Do you have any thoughts on who would be the closest historical comparison for Aegon V, in regards to being a sort of doomed idealist?
The world is full of doomed idealists. But the first historical figure I think of when I think of Aegon V is Joseph II, Holy Roman Emperor and the least successful of the three “enlightened despots” of eighteenth century Europe (alongside Catherine the Great and Frederick the Great). Though he ruled as Emperor for nearly 25 years, only in the last 10 did Joseph really begin to implement the program of reforms he desired for his empire (the first 15 he had spent co-ruling with his formidable mother, the Empress Maria Theresa). Over the course of his reign, the Emperor issued an average of 690 decrees a year, targeting a wide variety of areas for reform. In 1781, Joseph formally abolished serfdom, giving serfs personal freedom (although not rights over the lands they had worked). Joseph also attempted to implement a more fair and egalitarian tax system to be administered throughout his empire. Despite the Habsburg monarchy being traditionally one of the most entrenched Catholic powers in Europe, Joseph granted wide religious freedom to Protestants, Jews, and Greek Orthodox within the Empire, and severely limited the power of the Catholic Church in his domains, dissolving monasteries and ecclesiastical tribunals (so much so that even the Pope came to protest, albeit without success). Education was made compulsory, and censorship largely abolished.

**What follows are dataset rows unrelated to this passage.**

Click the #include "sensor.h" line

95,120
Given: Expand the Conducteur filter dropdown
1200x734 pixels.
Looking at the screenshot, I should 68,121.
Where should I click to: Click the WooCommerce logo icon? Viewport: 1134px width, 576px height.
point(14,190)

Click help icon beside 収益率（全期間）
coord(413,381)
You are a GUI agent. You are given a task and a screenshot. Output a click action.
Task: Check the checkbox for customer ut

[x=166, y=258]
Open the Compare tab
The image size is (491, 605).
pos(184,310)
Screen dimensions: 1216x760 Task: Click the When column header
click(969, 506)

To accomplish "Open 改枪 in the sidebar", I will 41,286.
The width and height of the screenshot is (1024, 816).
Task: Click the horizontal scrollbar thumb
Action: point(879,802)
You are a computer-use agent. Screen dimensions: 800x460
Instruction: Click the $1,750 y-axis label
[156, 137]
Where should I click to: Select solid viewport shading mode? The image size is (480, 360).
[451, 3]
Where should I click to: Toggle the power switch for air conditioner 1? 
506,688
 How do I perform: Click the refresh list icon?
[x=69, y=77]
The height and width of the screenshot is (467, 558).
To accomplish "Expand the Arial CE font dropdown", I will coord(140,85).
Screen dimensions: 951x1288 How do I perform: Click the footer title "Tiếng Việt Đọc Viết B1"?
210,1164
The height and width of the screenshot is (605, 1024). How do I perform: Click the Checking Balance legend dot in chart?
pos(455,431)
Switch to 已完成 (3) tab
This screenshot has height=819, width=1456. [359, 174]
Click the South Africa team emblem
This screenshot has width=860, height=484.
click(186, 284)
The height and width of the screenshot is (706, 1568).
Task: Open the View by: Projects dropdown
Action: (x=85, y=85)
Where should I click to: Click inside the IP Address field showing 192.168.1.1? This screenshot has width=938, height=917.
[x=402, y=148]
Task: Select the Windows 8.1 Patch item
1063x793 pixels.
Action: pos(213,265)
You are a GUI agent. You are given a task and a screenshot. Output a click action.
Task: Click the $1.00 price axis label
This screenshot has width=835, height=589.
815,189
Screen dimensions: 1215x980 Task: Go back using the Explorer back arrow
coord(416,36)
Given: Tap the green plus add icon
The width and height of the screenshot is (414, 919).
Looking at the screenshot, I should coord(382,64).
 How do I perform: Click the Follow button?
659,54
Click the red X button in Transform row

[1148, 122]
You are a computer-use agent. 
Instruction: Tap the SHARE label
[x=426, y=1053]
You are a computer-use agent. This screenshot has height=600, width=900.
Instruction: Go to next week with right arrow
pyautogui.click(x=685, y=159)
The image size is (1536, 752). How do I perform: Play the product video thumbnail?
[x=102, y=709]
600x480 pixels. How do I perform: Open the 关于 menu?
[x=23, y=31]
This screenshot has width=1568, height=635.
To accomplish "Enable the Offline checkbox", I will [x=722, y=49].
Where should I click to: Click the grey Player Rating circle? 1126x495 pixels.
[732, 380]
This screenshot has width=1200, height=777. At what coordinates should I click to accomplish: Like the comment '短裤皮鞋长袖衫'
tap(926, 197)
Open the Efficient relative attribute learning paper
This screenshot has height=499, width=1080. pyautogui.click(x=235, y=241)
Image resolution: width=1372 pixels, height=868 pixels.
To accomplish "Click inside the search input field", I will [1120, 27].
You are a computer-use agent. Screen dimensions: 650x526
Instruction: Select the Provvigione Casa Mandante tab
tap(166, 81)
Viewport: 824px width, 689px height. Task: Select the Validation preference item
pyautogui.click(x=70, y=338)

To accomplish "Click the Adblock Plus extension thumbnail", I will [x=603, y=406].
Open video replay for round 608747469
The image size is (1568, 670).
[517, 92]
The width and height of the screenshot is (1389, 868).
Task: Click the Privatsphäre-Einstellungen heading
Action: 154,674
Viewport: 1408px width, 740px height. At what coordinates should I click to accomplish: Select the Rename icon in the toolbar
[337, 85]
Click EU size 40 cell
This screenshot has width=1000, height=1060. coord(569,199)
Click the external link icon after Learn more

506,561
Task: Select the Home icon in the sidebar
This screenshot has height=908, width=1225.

Unfortunately, Joseph’s reforms, well-intentioned or not, were not met with the sort of praise he might have expected. The nobility refused to comply with his taxation reforms and the changing relationship between landowner and land worker. Former serfs as well as landowners rejected the requirement that the newly liberated serfs be paid in cash, as their economy was largely based on barter. Non-German peoples in the Empire resented Joseph’s insistence on centralizing governance in Vienna and implementing German as the official language. In a number of provinces, rebellions broke out, and Belgium even (briefly) succeeded in declaring independence. Weeks before his death, Joseph II repealed a majority of his reforms (save the freedom of the serfs, religious toleration, and the banning of certain religious orders). The Emperor, despondent at his lack of success in reforming his empire, was said to have suggested that his epitaph read “Here lies Joseph II, who failed in all he undertook”, though this did not come to pass (insert some joke about his last failure being the failure to ensure his own epitaph read according to his wishes).
There are obvious differences, of course. Joseph was not an unlikely prince to succeed, but was the eldest son of Empress and her consort Francis I (although he was born in the midst of the War of the Austrian Succession, a conflict over his mother’s right to succeed to the Habsburg possessions of her father, Charles VI). Joseph’s desire for reform came not from living peasant experience but from reading the works of Enlightenment philosophers, and his reforms also aimed for an increase in the state’s power, something I think was not as much on Aegon’s mind. Both of Joseph’s marriages were dynastic arrangements, and he fathered no children who survived childhood (his elder daughter Maria Theresa died aged 7, while his younger daughter Maria Christina died the day of her birth, as did her mother). The differences between the Seven Kingdoms and the Holy Roman Empire culturally and politically are considerable as well. But, Joseph is still interesting to consider as a possible influence on Aegon V.